The exercise:
Give the lines of the data below, from the line containing "Tap the toilet in the łazienka" through the line containing "(x=332, y=325)", both included, as a JSON list of strings, one string per line. Leave out blank lines.

###

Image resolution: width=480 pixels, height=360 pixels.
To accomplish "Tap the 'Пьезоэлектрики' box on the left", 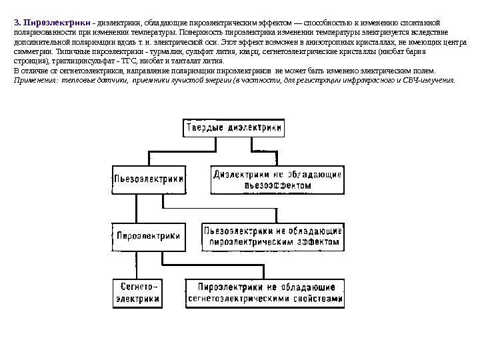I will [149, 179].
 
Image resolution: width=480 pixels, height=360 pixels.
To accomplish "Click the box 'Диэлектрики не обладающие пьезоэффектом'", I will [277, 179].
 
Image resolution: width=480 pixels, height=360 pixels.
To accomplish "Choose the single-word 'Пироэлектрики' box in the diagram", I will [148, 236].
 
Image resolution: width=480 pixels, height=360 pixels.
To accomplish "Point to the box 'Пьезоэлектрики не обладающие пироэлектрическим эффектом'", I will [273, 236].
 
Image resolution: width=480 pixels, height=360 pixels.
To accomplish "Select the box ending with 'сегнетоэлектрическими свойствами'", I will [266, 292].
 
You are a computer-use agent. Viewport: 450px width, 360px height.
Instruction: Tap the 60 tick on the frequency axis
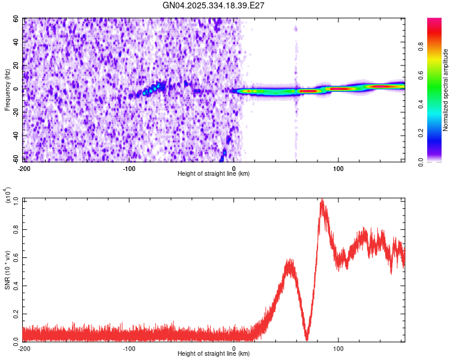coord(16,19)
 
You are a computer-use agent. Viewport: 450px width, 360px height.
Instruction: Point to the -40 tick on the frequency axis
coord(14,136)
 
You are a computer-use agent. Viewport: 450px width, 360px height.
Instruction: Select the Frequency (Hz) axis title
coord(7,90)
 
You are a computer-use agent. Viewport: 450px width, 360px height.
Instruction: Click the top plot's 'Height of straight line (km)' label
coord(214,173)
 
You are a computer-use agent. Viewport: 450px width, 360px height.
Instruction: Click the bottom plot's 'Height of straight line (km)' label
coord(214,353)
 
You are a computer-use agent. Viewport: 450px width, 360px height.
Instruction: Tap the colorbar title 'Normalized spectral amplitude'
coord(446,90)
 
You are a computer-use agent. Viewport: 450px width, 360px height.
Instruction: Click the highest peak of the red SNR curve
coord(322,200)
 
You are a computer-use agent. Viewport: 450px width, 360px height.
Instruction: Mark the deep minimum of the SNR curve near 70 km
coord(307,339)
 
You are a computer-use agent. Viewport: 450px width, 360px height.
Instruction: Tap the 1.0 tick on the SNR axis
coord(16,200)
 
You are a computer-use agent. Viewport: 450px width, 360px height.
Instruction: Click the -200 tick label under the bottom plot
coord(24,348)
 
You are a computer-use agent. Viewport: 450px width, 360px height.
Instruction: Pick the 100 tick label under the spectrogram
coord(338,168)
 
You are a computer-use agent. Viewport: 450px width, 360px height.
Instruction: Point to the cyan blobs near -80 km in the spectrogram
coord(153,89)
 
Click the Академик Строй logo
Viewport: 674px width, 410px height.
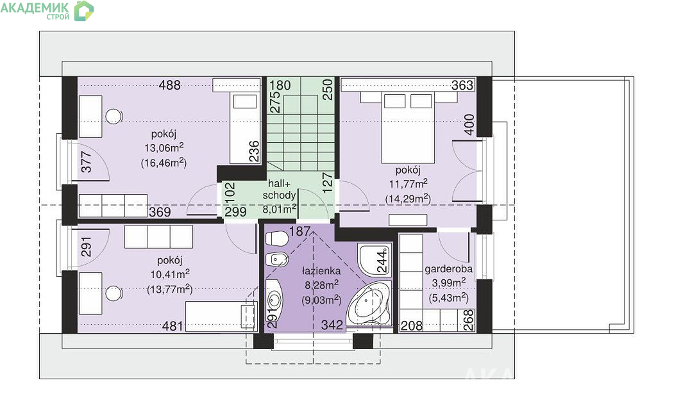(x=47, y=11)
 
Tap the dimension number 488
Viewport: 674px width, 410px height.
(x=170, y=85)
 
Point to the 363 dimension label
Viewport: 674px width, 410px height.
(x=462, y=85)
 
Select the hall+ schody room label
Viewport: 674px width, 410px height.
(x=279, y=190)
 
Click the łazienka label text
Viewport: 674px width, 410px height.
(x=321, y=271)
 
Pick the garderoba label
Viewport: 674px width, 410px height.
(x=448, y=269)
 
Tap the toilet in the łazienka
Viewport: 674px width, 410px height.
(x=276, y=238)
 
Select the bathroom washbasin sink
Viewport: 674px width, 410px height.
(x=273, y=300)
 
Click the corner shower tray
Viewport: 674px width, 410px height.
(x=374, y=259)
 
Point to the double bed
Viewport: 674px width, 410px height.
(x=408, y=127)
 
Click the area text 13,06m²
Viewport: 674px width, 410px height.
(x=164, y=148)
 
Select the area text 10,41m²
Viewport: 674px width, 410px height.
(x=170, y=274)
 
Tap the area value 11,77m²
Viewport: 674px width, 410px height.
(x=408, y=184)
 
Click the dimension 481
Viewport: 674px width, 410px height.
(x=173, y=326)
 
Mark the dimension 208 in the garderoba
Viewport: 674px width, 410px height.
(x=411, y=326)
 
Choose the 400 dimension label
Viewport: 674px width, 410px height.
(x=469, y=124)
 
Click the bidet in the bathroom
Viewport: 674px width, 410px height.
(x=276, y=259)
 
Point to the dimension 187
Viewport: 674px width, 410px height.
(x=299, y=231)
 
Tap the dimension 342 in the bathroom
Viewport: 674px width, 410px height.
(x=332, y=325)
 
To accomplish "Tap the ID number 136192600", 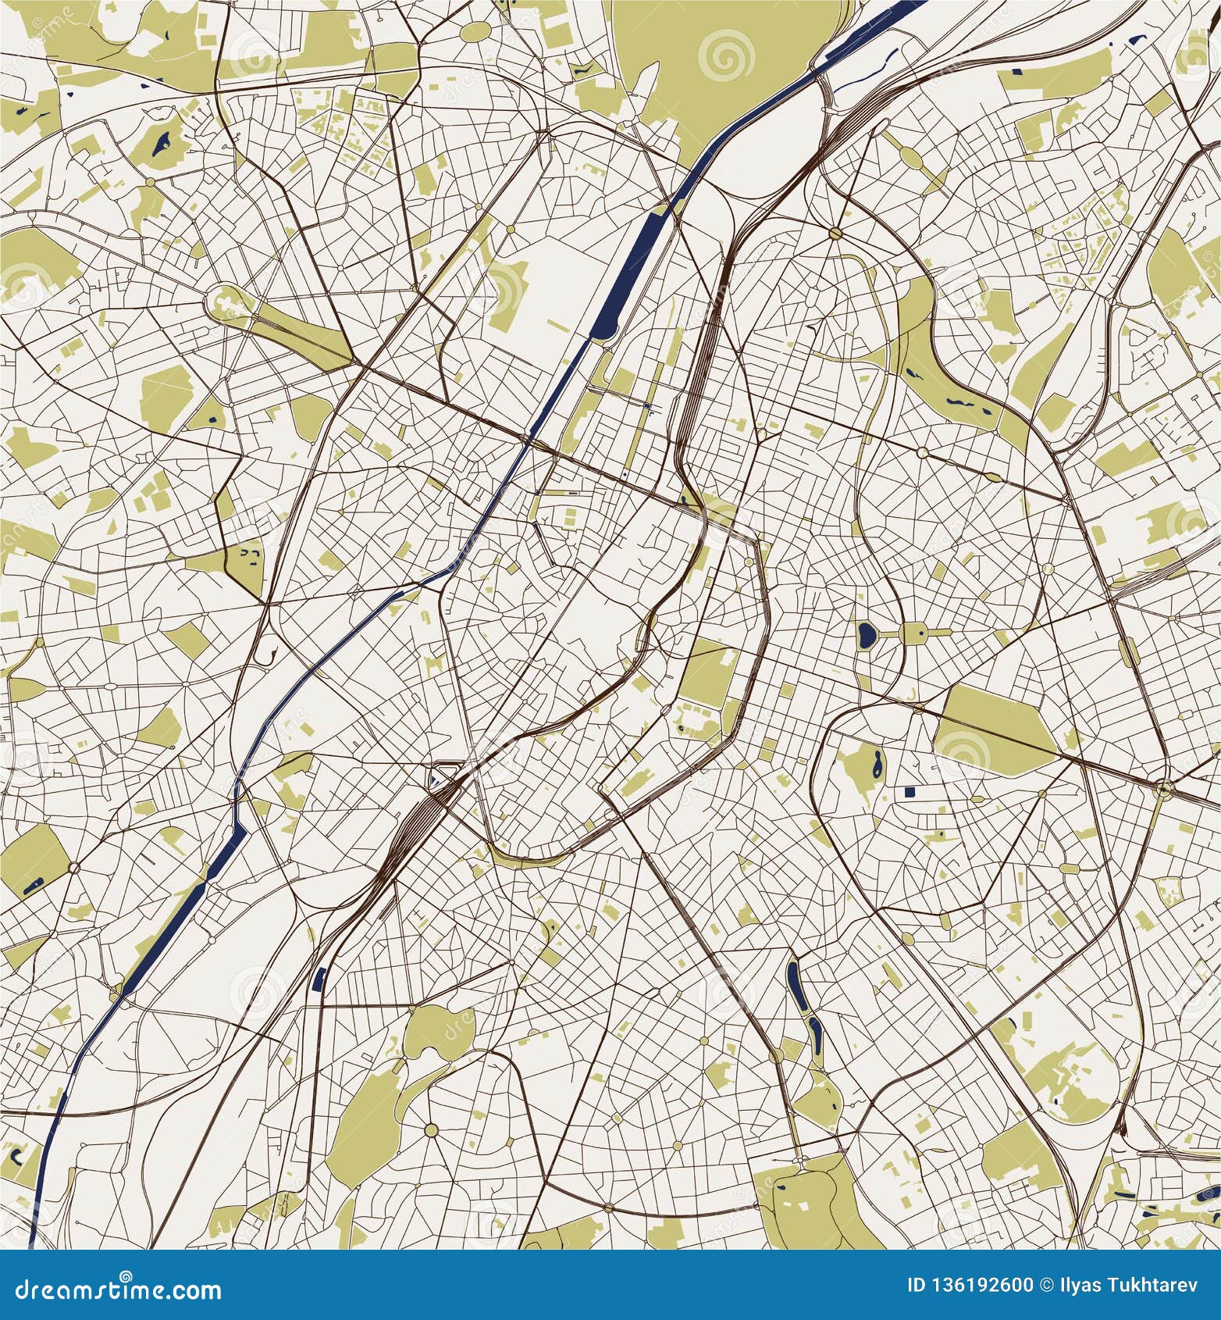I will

###

Task output:
[
  "Tap the toilet in the łazienka",
  "Viewport: 674px width, 410px height.",
  "(x=276, y=238)",
  "Select the bathroom washbasin sink",
  "Viewport: 674px width, 410px height.",
  "(x=273, y=300)",
  "Click the corner shower tray",
  "Viewport: 674px width, 410px height.",
  "(x=374, y=259)",
  "Point to the double bed",
  "Viewport: 674px width, 410px height.",
  "(x=408, y=127)",
  "Click the area text 13,06m²",
  "Viewport: 674px width, 410px height.",
  "(x=164, y=148)",
  "Select the area text 10,41m²",
  "Viewport: 674px width, 410px height.",
  "(x=170, y=274)",
  "Tap the area value 11,77m²",
  "Viewport: 674px width, 410px height.",
  "(x=408, y=184)",
  "Click the dimension 481",
  "Viewport: 674px width, 410px height.",
  "(x=173, y=326)",
  "Mark the dimension 208 in the garderoba",
  "Viewport: 674px width, 410px height.",
  "(x=411, y=326)",
  "Choose the 400 dimension label",
  "Viewport: 674px width, 410px height.",
  "(x=469, y=124)",
  "Click the bidet in the bathroom",
  "Viewport: 674px width, 410px height.",
  "(x=276, y=259)",
  "Point to the dimension 187",
  "Viewport: 674px width, 410px height.",
  "(x=299, y=231)",
  "Tap the dimension 342 in the bathroom",
  "Viewport: 674px width, 410px height.",
  "(x=332, y=325)"
]